Since Roth IRA contributions are made with after-tax money, those contributions can be withdrawn tax free at any time. Also, if the Roth IRA is open at least five years and you’re age 59.5 years or older, then earnings on contributions can be withdrawn tax free too.

This means that if you claim Social Security early, you can use tax-free withdrawals from a Roth IRA to supplement your income, thereby reducing the risk of failing Social Security’s earnings test if you continue working.

You can begin drawing your Social Security benefits as early as age 62, but Social Security only pays you your full benefit amount if you wait until your full retirement age to claim, which varies between age 66 and age 67 for people born after 1954. Despite the reduced benefit, age 62 remains the most common age for people to claim their benefits, and many who claim prior to attaining their full retirement age do so while continuing to work part time.
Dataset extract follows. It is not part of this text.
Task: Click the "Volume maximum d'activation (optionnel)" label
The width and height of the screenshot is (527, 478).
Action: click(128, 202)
Working while receiving Social Security benefits early is OK, but it exposes you to Social Security’s earnings test, and failing that test can result in a good chunk of your benefits being withheld.
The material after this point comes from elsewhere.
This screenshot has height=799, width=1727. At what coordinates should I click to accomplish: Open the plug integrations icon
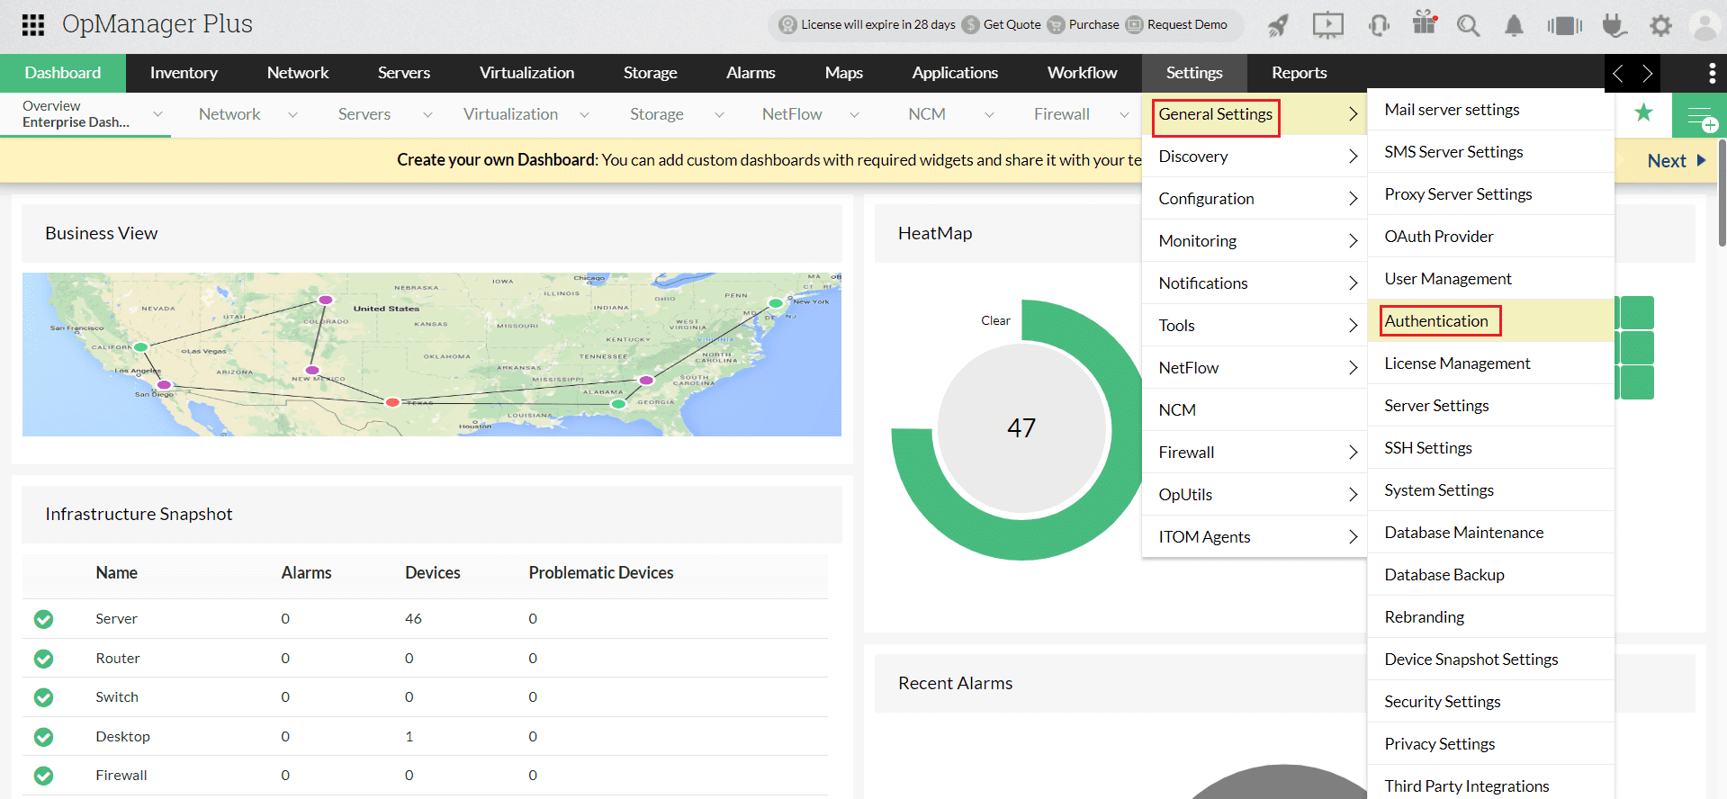pos(1615,25)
In the years prior to the year you turn full retirement age, $1 will be withheld for every $2 earned above an annual limit ($17,640 in 2019), and $1 will be withheld for every $3 earned above a limit in the year you reach full retirement age ($46,920 in 2019).

A Roth IRA can help you avoid triggering withholding caused by failing the earnings test by providing you with tax-free earnings you can use to bridge the gap between the earnings limit and your expenses.

For example, let’s say you’re age 62, collecting $700 per month in Social Security, and your monthly expenses are $2,500. The earnings test limit in 2019 allows you to earn up to $17,640, or $1,470 per month, without triggering a reduction, so $1,470 plus $700 equals $2,175, which is $325 per month shy of your obligations. If you work more to cover those remaining expenses, you’ll fail the earnings test. But if you withdraw the $325 per month you need from a Roth IRA tax free, you’ll avoid triggering the withholding, allowing you to pocket the benefits you’re entitled to.

It can reduce your tax bill too

Tax-free withdrawals from a Roth IRA can also reduce the likelihood that your Social Security will be subject to federal income taxes.

If you’re single or married filing jointly, up to 50% of your Social Security will be taxed if your earnings exceed $25,000 and $32,000, respectively, and up to 85% of your Social Security will be taxed if your earnings eclipse $34,000 and $44,000, respectively. If you don’t plan ahead and you earn too much money from working, then you could pay more in income taxes on Social Security than you need to.

By taking tax-free withdrawals from a Roth IRA to cover expenses above the IRS earnings limits rather than working to earn more money, you can avoid or reduce federal income taxes on your Social Security benefit.

Overall, Roth IRA withdrawals in retirement help you avoid withholding due to the earnings test and federal income taxes, so funding a Roth IRA at least five years prior to claiming Social Security to take advantage of tax-free withdrawals of both contributions and earnings could be smart.